El saldo preliminar de las autoridades confirma al menos 50 personas heridas que debieron ser hospitalizadas y 12 edificios colapsados, entre ellos una sección del centro comercial Aeon Mall en Kumamoto, donde los equipos de rescate trabajan para asistir a los afectados. Asimismo, se reportaron múltiples incendios y daños estructurales severos en carreteras, puentes y en el sistema ferroviario, incluyendo la interrupción temporal de los trenes de alta velocidad Shinkansen.

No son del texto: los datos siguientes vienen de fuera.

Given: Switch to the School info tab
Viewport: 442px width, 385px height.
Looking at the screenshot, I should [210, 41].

Como medida preventiva, la Agencia Meteorológica de Japón emitió una alerta de tsunami con previsión de olas de hasta un metro para varias prefecturas de la región, como Nagasaki, Kagoshima y Fukuoka. Sin embargo, pocas horas después la medida fue levantada al comprobarse que no existía peligro de un desastre marítimo. En cuanto a la infraestructura energética, más de 45.000 hogares quedaron sin suministro eléctrico en la zona afectada, aunque las centrales nucleares de Sendai y Genkai operan con normalidad sin anomalías registradas.

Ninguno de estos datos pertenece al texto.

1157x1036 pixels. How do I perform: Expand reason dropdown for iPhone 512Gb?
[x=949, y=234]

Japón se encuentra ubicado en el llamado Anillo de Fuego del Pacífico, una de las franjas con mayor actividad sísmica y volcánica del planeta. Pese a que el país cuenta con estrictas normas de construcción antisísmica, la poca profundidad de este evento ha generado daños materiales considerables que mantienen a los servicios de emergencia en alerta máxima.